● **Task requirements**: Once you have located the line containing "You are a computer-use" in the material below, return it exactly along with each line after it through the line containing "Instruction: Click the SEMPRATO brand logo".

● **Exercise data**:
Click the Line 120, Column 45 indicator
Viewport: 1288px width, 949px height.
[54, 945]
--
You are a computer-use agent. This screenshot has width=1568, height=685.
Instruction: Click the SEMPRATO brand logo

● **Exercise result**:
You are a computer-use agent. This screenshot has width=1568, height=685.
Instruction: Click the SEMPRATO brand logo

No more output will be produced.